Dans l’histoire des idées il est coutumier de rapprocher Descartes de Bacon, et pas seulement parce qu’ils ont été presque contemporains : leurs œuvres majeures (Discours de la méthode en 1637 pour l’un, Novum organum en 1620 pour l’autre) portaient les prémices de la science nouvelle qui était entrain de naître et qui prenait son essor avec Bacon, avec Descartes, avec Galilée, avec Pascal et avec bien d’autres encore.

Pourtant il semble que leur opinion ait divergé sur un point capital : la systématicité. Faut-il oui ou non estimer que l’ordre est partout dans la nature, et que le désordre n’est qu’une fausse apparence ? (1)

Alors, bien sûr on peut supposer que Bacon vise ici la naïveté des inductions hâtives qui nous poussent à croire que ce qui s’est produit un jour se reproduira toujours. Mais on peut croire aussi qu’il s’oppose à cette fausse sécurité de l’esprit qui, parce qu’il a imaginé une formule mathématique ad hoc, se détourne de l’observation pour faire fonctionner ses modèles sans plus se poser de question.

Grave question dont, je crois bien, on n’a pas fini de débattre aujourd’hui encore, presque quatre siècles après… Reste qu’il y a un fait incontestable et que Bacon ne pouvait anticiper : c’est que la science a progressé et progresse encore en postulant que l’ordre – le plus simple et le plus étendu possible – doit orienter la recherche et valider ses résultats là où l’expérience n’est pas probante, ni même possible, comme dans la théorie des cordes.

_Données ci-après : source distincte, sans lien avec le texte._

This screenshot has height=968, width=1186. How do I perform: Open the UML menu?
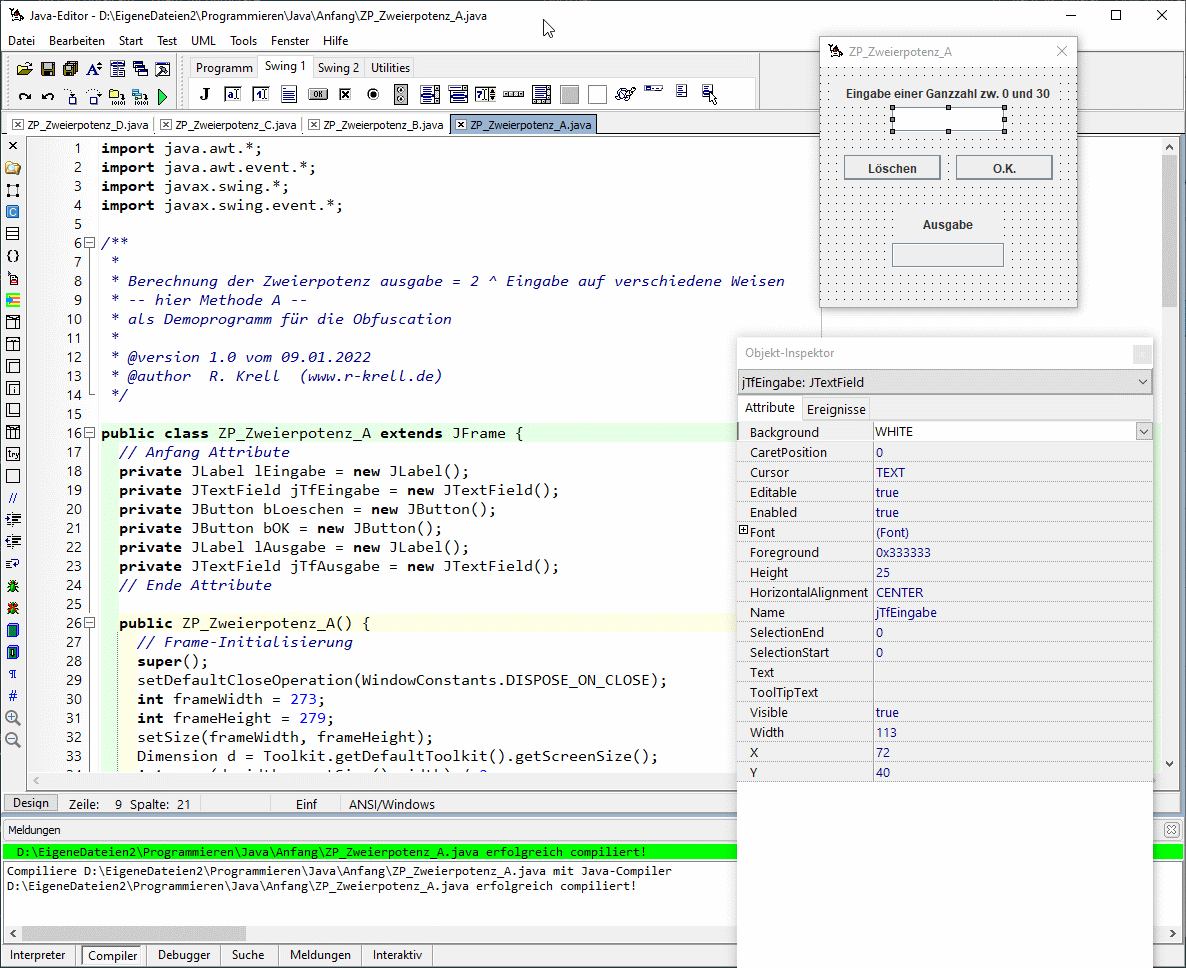(x=203, y=41)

En tout cas dans la physique contemporaine, là où la clarté intuitive fait défaut, c’est l’ordre mathématique qui s’impose. C’est ainsi que les physiciens estiment que quand les faits expérimentaux donnent des résultats bien incompréhensibles, ils tiennent quelque chose d’authentique. Ils n’ont plus alors qu’à piocher leurs bouquins de mathématique pour trouver l’équation qui mettra de l’ordre dans tous ça.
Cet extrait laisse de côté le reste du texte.